In the entrances to the houses in the hutong, the threshold was a high stone. The more important the personage dwelling there, the higher the stone. It was a symbol of rank but even the least important had a stone of 8-10". It was to keep the luck of the home from flowing out.
You never, ever, stepped on a threshold. You stepped over it. Men stepped over left foot first, women right foot first. The height of the stone and the stepping ritual was meant to slow a person down so that the passage over and into was done with deliberation and respect.
|My hand painted noren cloth|
Both of these threshold examples remind us that the experience of "crossing over" should be done deliberately and with respect. Ritual and ceremony at life's crucial thresholds has diminished in our Western culture. Rites of passage are less important now than in the past. Perhaps, that is an unfortunate thing. Some moments should be approached with thoughtful consideration. Some passages deserve more than a Hallmark card.
Preparing for this trip has taken on a ceremonial tenor for me. Each part, from writing in my vade mecum, preparing my packing list, reading special books and musing on thresholds, has brought me slowly and respectfully into the experience of this pilgrimage. I want to approach this journey with a gradually maturing sense of awe and gratitude. I am truly blessed to be able to make this journey at all and I'm well aware of this. This series of posts prior to my departure are made to illustrate the need to make the departing as important as the journeying itself.
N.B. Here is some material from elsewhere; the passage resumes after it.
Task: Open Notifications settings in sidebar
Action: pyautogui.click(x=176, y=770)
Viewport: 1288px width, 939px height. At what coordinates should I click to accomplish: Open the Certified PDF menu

Each has its role to play.
Thank you for these thoughts, they are something for me to mull over at this important time for me too... I like the idea of having respect... My daughter in law is Chinese she is now spending time with her mother in China who also is at the end of her journey. Maybe one day I might visit her homeland and experience for myself some of their traditions.
Thank you for posting, you encourage me no end with your very interesting perspectives. x
Thank you for your comment, Sue. I always value your thoughts. I'm glad you are finding some solace in my little musings...that makes it all worth while!
Lovely post... Definitely giving me a new perspective on "thresholds" and "passages","crossing over", and the "journey of life." Doing it all with deliberation, consciously, purposefully with respect for the journey itself... I had never seen the symbolism before in stepping *over* the threshold - truly crossing over. Lots to ponder in what you have offered... Thank you.
Little did I know back in December when I chose 'thresholds' as my word for 2014 that I would have so much to say about the idea. It is certainly ripening in my mind!